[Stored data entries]
┌──
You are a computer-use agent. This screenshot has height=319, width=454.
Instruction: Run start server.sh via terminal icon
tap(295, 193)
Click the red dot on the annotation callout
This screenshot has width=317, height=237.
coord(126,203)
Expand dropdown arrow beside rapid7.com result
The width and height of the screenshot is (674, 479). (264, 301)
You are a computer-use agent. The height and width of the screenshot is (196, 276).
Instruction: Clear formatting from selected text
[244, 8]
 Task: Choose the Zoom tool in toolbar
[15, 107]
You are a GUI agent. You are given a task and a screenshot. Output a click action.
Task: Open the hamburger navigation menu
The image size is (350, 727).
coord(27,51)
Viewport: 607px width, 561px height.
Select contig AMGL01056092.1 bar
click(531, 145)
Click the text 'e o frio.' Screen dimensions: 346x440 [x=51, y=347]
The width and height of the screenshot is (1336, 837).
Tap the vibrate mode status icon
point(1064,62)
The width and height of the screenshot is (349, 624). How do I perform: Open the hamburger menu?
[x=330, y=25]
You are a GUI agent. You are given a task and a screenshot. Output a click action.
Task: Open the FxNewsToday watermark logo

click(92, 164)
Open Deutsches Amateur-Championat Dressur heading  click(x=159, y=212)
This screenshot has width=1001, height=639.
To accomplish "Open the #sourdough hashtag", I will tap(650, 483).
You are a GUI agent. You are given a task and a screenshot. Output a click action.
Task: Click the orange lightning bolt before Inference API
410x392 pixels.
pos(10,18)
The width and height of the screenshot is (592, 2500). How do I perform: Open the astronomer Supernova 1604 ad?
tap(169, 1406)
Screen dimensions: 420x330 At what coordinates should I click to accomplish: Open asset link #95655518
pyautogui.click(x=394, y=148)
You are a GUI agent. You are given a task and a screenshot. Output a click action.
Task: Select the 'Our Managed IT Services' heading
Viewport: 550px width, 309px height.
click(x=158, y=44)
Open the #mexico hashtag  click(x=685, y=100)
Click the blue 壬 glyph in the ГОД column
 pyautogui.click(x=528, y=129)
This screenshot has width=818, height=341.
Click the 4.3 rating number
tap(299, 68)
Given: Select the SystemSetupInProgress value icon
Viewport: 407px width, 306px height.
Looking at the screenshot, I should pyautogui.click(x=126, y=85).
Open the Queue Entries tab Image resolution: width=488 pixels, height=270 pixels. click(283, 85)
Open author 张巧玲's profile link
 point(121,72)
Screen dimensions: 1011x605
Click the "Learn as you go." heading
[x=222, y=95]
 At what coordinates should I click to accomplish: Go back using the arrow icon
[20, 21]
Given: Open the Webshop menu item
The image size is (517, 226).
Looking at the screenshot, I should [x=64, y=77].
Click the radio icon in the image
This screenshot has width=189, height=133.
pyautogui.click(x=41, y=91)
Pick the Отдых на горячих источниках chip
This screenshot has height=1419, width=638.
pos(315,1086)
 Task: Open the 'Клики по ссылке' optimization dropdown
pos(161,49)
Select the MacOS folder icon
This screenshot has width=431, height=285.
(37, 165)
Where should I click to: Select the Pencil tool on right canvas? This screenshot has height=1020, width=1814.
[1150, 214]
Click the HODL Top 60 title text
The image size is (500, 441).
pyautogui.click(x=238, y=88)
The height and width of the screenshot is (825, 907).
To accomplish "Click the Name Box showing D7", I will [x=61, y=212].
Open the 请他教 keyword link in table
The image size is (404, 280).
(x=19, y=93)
└──
- **WORK REQUEST**
The records above should be returned exactly.

- **SOLUTION**
You are a computer-use agent. This screenshot has height=319, width=454.
Instruction: Run start server.sh via terminal icon
tap(295, 193)
Click the red dot on the annotation callout
This screenshot has width=317, height=237.
coord(126,203)
Expand dropdown arrow beside rapid7.com result
The width and height of the screenshot is (674, 479). (264, 301)
You are a computer-use agent. The height and width of the screenshot is (196, 276).
Instruction: Clear formatting from selected text
[244, 8]
 Task: Choose the Zoom tool in toolbar
[15, 107]
You are a GUI agent. You are given a task and a screenshot. Output a click action.
Task: Open the hamburger navigation menu
The image size is (350, 727).
coord(27,51)
Viewport: 607px width, 561px height.
Select contig AMGL01056092.1 bar
click(531, 145)
Click the text 'e o frio.' Screen dimensions: 346x440 [x=51, y=347]
The width and height of the screenshot is (1336, 837).
Tap the vibrate mode status icon
point(1064,62)
The width and height of the screenshot is (349, 624). How do I perform: Open the hamburger menu?
[x=330, y=25]
You are a GUI agent. You are given a task and a screenshot. Output a click action.
Task: Open the FxNewsToday watermark logo

click(92, 164)
Open Deutsches Amateur-Championat Dressur heading  click(x=159, y=212)
This screenshot has width=1001, height=639.
To accomplish "Open the #sourdough hashtag", I will tap(650, 483).
You are a GUI agent. You are given a task and a screenshot. Output a click action.
Task: Click the orange lightning bolt before Inference API
410x392 pixels.
pos(10,18)
The width and height of the screenshot is (592, 2500). How do I perform: Open the astronomer Supernova 1604 ad?
tap(169, 1406)
Screen dimensions: 420x330 At what coordinates should I click to accomplish: Open asset link #95655518
pyautogui.click(x=394, y=148)
You are a GUI agent. You are given a task and a screenshot. Output a click action.
Task: Select the 'Our Managed IT Services' heading
Viewport: 550px width, 309px height.
click(x=158, y=44)
Open the #mexico hashtag  click(x=685, y=100)
Click the blue 壬 glyph in the ГОД column
 pyautogui.click(x=528, y=129)
This screenshot has width=818, height=341.
Click the 4.3 rating number
tap(299, 68)
Given: Select the SystemSetupInProgress value icon
Viewport: 407px width, 306px height.
Looking at the screenshot, I should pyautogui.click(x=126, y=85).
Open the Queue Entries tab Image resolution: width=488 pixels, height=270 pixels. click(283, 85)
Open author 张巧玲's profile link
 point(121,72)
Screen dimensions: 1011x605
Click the "Learn as you go." heading
[x=222, y=95]
 At what coordinates should I click to accomplish: Go back using the arrow icon
[20, 21]
Given: Open the Webshop menu item
The image size is (517, 226).
Looking at the screenshot, I should [x=64, y=77].
Click the radio icon in the image
This screenshot has width=189, height=133.
pyautogui.click(x=41, y=91)
Pick the Отдых на горячих источниках chip
This screenshot has height=1419, width=638.
pos(315,1086)
 Task: Open the 'Клики по ссылке' optimization dropdown
pos(161,49)
Select the MacOS folder icon
This screenshot has width=431, height=285.
(37, 165)
Where should I click to: Select the Pencil tool on right canvas? This screenshot has height=1020, width=1814.
[1150, 214]
Click the HODL Top 60 title text
The image size is (500, 441).
pyautogui.click(x=238, y=88)
The height and width of the screenshot is (825, 907).
To accomplish "Click the Name Box showing D7", I will [x=61, y=212].
Open the 请他教 keyword link in table
The image size is (404, 280).
(x=19, y=93)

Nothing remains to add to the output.